What is needed: Without the pictures, extract every line from the start of the material to the line containing "ciclo passivo (149, 1991)", both ends included.

Data extract:
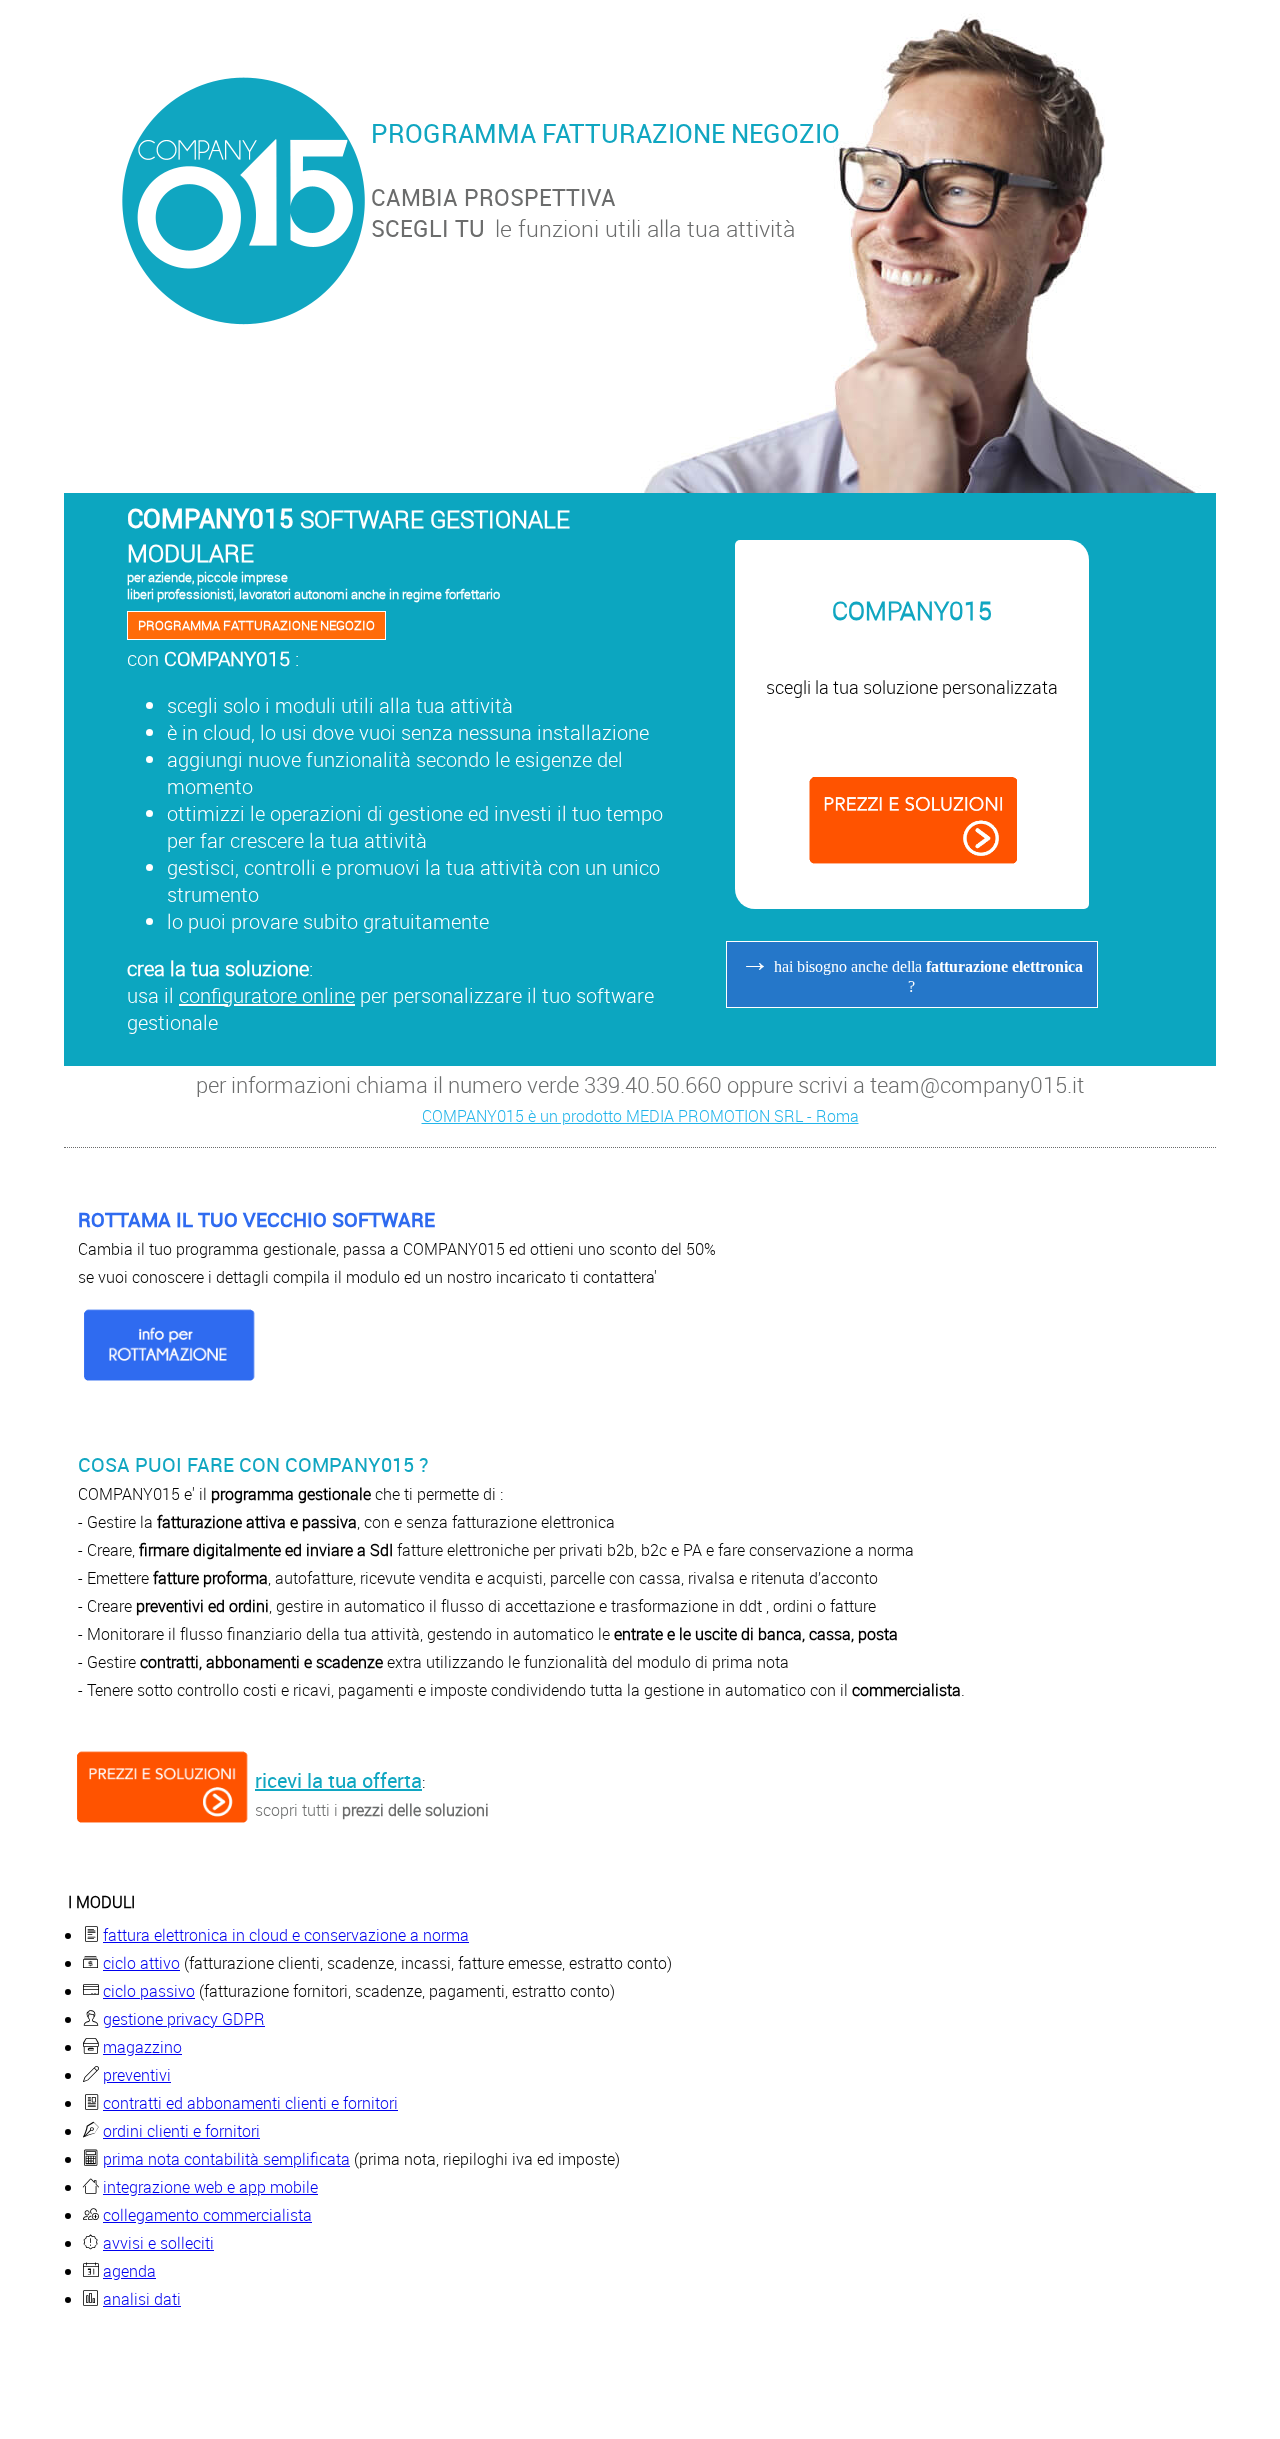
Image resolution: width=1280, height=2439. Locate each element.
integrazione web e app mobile (210, 2187)
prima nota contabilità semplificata (226, 2159)
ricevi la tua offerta (338, 1780)
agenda (129, 2271)
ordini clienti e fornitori (181, 2131)
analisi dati (142, 2299)
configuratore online (267, 995)
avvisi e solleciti (158, 2243)
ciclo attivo (141, 1963)
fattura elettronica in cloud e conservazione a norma (286, 1935)
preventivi (137, 2075)
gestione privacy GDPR (184, 2019)
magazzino (142, 2047)
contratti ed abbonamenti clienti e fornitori (250, 2103)
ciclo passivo (149, 1991)
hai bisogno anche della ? (911, 970)
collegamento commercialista (207, 2215)
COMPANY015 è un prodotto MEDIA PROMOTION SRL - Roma (640, 1116)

Answer to the problem:
Image resolution: width=1280, height=2439. Locate each element.
integrazione web e app mobile (210, 2187)
prima nota contabilità semplificata (226, 2159)
ricevi la tua offerta (338, 1780)
agenda (129, 2271)
ordini clienti e fornitori (181, 2131)
analisi dati (142, 2299)
configuratore online (267, 995)
avvisi e solleciti (158, 2243)
ciclo attivo (141, 1963)
fattura elettronica in cloud e conservazione a norma (286, 1935)
preventivi (137, 2075)
gestione privacy GDPR (184, 2019)
magazzino (142, 2047)
contratti ed abbonamenti clienti e fornitori (250, 2103)
ciclo passivo (149, 1991)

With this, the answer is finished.